* Aufgabenstellung *
Wählen Sie aus den nachstehenden Zeilen jede aus, die die Zeichenfolge „coordinates“ enthält, und geben Sie diese Zeilen unverändert wieder.

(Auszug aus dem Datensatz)
-.-.-
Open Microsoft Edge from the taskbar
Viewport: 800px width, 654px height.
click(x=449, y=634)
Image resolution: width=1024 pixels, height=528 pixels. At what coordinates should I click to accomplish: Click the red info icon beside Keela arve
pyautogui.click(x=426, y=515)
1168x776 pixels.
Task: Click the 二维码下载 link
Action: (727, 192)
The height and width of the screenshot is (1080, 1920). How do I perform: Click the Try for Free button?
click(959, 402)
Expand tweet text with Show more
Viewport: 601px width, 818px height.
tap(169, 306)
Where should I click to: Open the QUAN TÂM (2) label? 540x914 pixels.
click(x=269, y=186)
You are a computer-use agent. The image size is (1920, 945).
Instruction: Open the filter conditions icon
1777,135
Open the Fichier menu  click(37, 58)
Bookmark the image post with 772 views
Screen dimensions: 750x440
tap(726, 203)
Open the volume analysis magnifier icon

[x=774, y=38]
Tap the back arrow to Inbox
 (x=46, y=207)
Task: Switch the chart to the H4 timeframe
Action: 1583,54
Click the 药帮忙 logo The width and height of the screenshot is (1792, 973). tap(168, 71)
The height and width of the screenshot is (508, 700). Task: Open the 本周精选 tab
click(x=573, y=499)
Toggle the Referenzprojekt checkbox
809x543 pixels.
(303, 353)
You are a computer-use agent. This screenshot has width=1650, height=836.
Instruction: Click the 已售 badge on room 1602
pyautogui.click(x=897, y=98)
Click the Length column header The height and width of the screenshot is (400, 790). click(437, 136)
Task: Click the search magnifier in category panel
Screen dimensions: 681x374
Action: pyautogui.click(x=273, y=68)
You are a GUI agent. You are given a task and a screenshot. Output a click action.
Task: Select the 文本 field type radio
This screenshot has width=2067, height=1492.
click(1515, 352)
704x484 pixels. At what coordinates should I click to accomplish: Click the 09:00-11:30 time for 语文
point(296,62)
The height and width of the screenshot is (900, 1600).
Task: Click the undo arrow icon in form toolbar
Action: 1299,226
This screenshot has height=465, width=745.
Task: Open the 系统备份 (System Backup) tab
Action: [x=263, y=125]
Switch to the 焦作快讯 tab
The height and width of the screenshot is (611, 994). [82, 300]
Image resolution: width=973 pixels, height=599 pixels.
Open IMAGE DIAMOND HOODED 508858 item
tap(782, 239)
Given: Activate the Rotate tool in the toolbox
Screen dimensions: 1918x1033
-.-.-
* Lösung *
Image resolution: width=1024 pixels, height=528 pixels. At what coordinates should I click to accomplish: Click the red info icon beside Keela arve
704x484 pixels. At what coordinates should I click to accomplish: Click the 09:00-11:30 time for 语文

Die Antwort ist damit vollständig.